## T5 fine-tuning 
Here's the implementation for fine-tuning the desidered T5 model. To make the code easier to read, it has been adapted for fine-tuning T5-small for question answering on SQuAD. However with small fixes this code is totally usable for any of the tasks performed in the paper.

In [None]:
!nvidia-smi

In [None]:
!pip install --quiet transformers
!pip install --quiet nlp
!pip install --quiet tokenizers
!pip install --quiet datasets

In [None]:
import torch
import transformers
import nlp
from datasets import load_dataset
from transformers import T5TokenizerFast as T5Tokenizer

### Pre-processing
First it is loaded the dataset. In order to fine-tune on a task belonging to GLUE or SuperGLUE benchmarks, it also is needed to specify the name of the task, so that the related dataset is loaded correctly.

In [None]:
train_dataset  = load_dataset('squad', split="train")
valid_dataset = load_dataset('squad', split="validation")

For this example the prefix is directly specified into the *add_eos_to_example* function. However it is possible to specify the prefix here and later properly add it.

In [None]:
prefix = ""
max_input_length = 512
max_target_length = 16

The example inputs are pre-processed by adding the prefix, elaborating the target text format and inserting the eos (**e**nd **o**f **s**entence) token.

In [None]:
def add_eos_to_examples(example):
    example['input_text'] = 'question: %s  context: %s </s>' % (example['question'], example['context'])
    example['target_text'] = '%s </s>' % example['answers']['text'][0]
    return example

Load the tokenizer.

In [None]:
tokenizer = T5Tokenizer.from_pretrained('t5-small')

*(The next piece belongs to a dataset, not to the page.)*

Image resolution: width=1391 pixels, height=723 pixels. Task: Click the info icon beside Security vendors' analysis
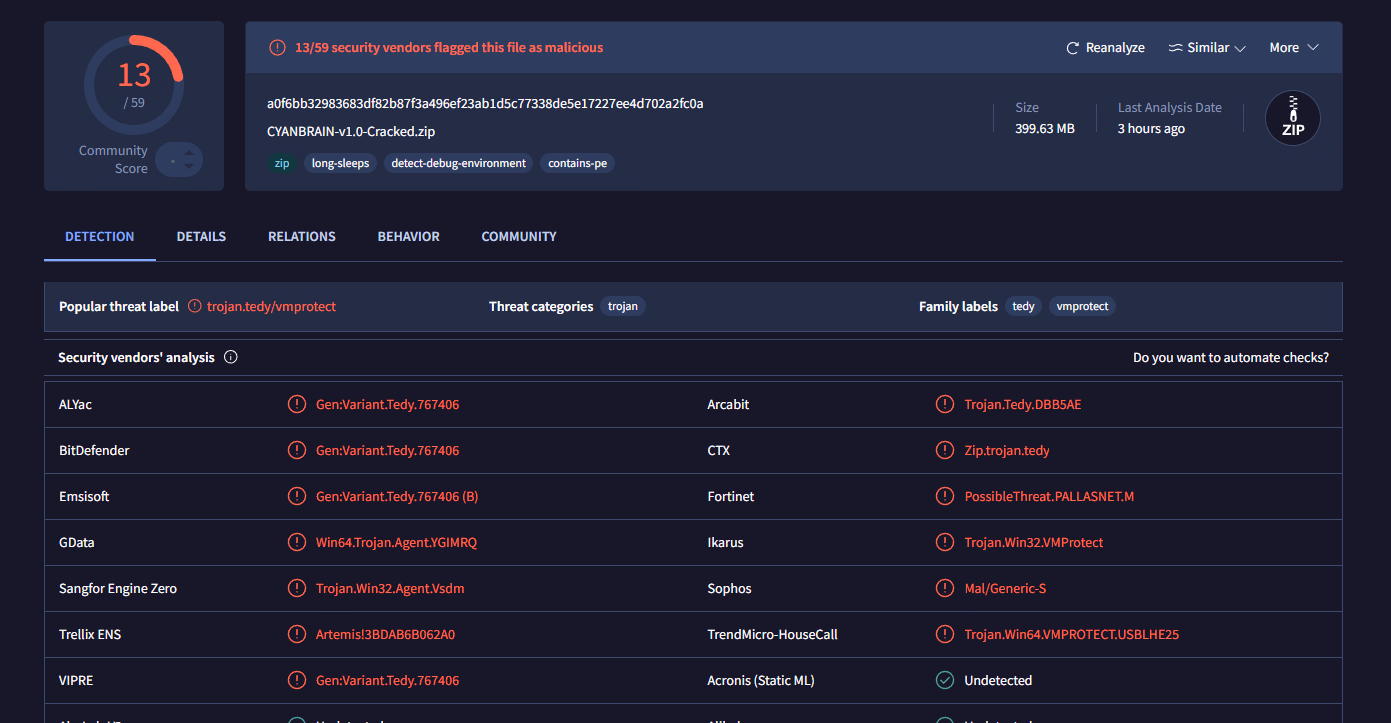[x=231, y=357]
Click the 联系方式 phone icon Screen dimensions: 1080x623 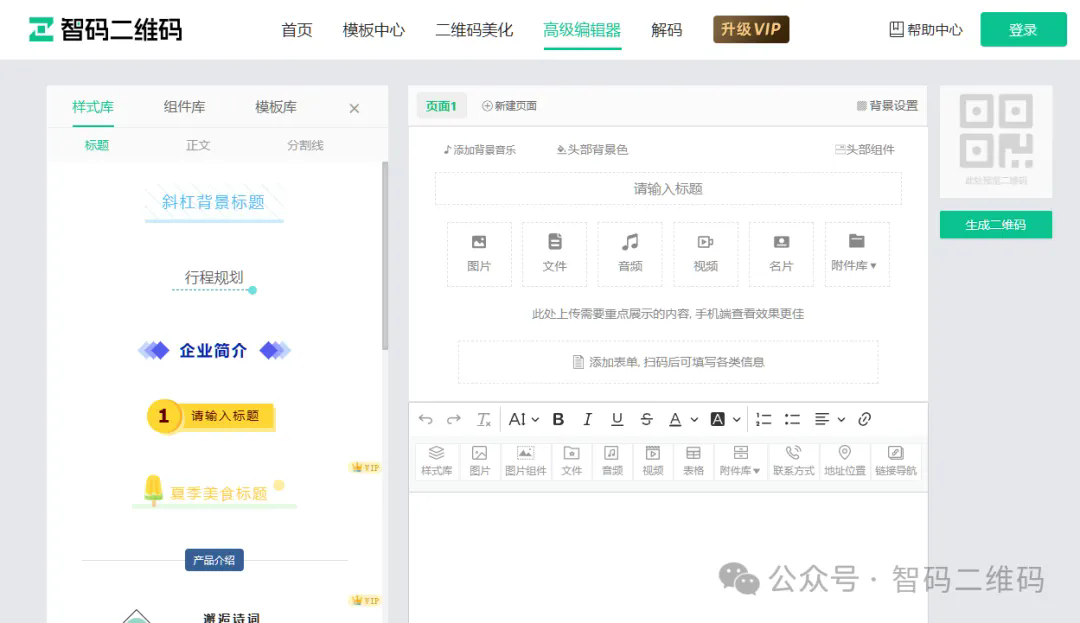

Then the examples are encoded through the tokenizer. This function builds the encodings.

In [None]:
def convert_to_features(example_batch):
    input_encodings = tokenizer.batch_encode_plus(example_batch['input_text'], pad_to_max_length=True, max_length=512)
    target_encodings = tokenizer.batch_encode_plus(example_batch['target_text'], pad_to_max_length=True, max_length=16)

    encodings = {
        'input_ids': input_encodings['input_ids'], 
        'attention_mask': input_encodings['attention_mask'],
        'labels': target_encodings['input_ids'],
        'decoder_attention_mask': target_encodings['attention_mask']
    }

    return encodings

Finally the dataset is mapped accordingly leveraging the previous functions.

In [None]:
train_dataset = train_dataset.map(add_eos_to_examples)
train_dataset = train_dataset.map(convert_to_features, batched=True)
valid_dataset = valid_dataset.map(add_eos_to_examples, load_from_cache_file=False)
valid_dataset = valid_dataset.map(convert_to_features, batched=True, load_from_cache_file=False)

Remove unused columns.

In [None]:
columns = ['input_ids', 'labels', 'attention_mask', 'decoder_attention_mask']
train_dataset.set_format(type='torch', columns=columns)
valid_dataset.set_format(type='torch', columns=columns)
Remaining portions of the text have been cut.